San Silas
San Silas, también llamado Silvano, era un miembro destacado de la iglesia de Jerusalén y profeta, elegido junto con Pablo y Bernabé para llevar el decreto del Concilio de Jerusalén a las iglesias gentiles. Cuando Pablo y Bernabé se separaron, Silas se convirtió en el compañero elegido por Pablo en el segundo viaje misionero por Asia Menor y Grecia.

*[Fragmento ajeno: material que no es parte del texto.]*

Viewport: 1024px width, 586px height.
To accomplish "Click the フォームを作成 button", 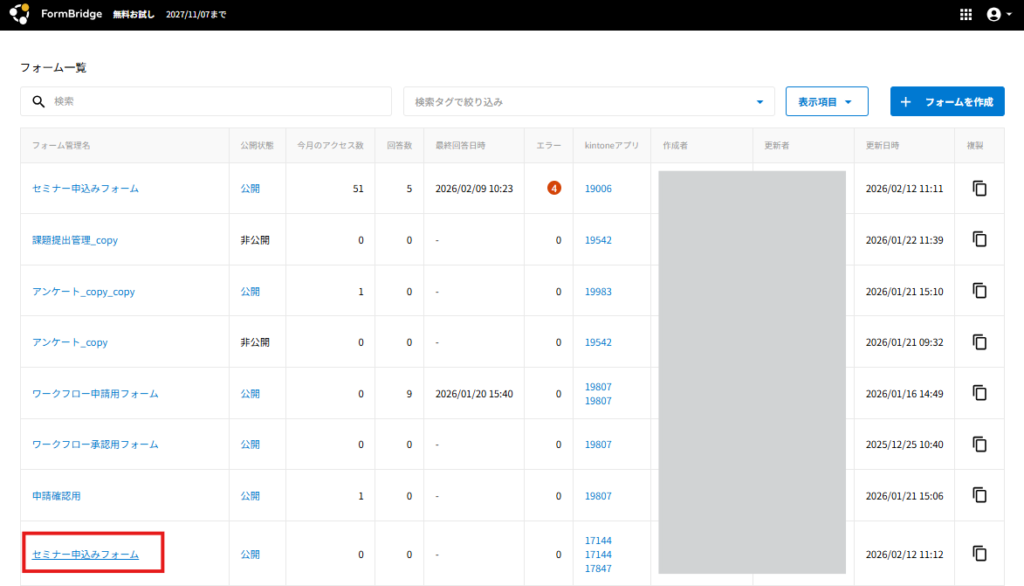I will (946, 102).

Fue en Filipos donde compartió la prueba más famosa de Pablo: golpeados y encarcelados por el Evangelio, ambos oraron y cantaron himnos a medianoche hasta que un terremoto sacudió la prisión, suceso que llevó a la conversión del carcelero y de su familia. Se le recuerda también en las cartas de Pablo y de Pedro, donde el nombre de Silvano aparece como colaborador y, probablemente, como escriba. La tradición lo venera como obispo y mártir de los primeros tiempos, y se le celebra en Occidente el 13 de julio.
Citas escogidas
“Fortalece las iglesias que visitas, y deja tras de ti corazones más firmes en la fe.”
“Lleva fielmente la carta del Evangelio, para que los lejanos oigan la buena nueva.”
“Que tu fe sea probada en el fuego, porque la fe probada brilla con más resplandor.”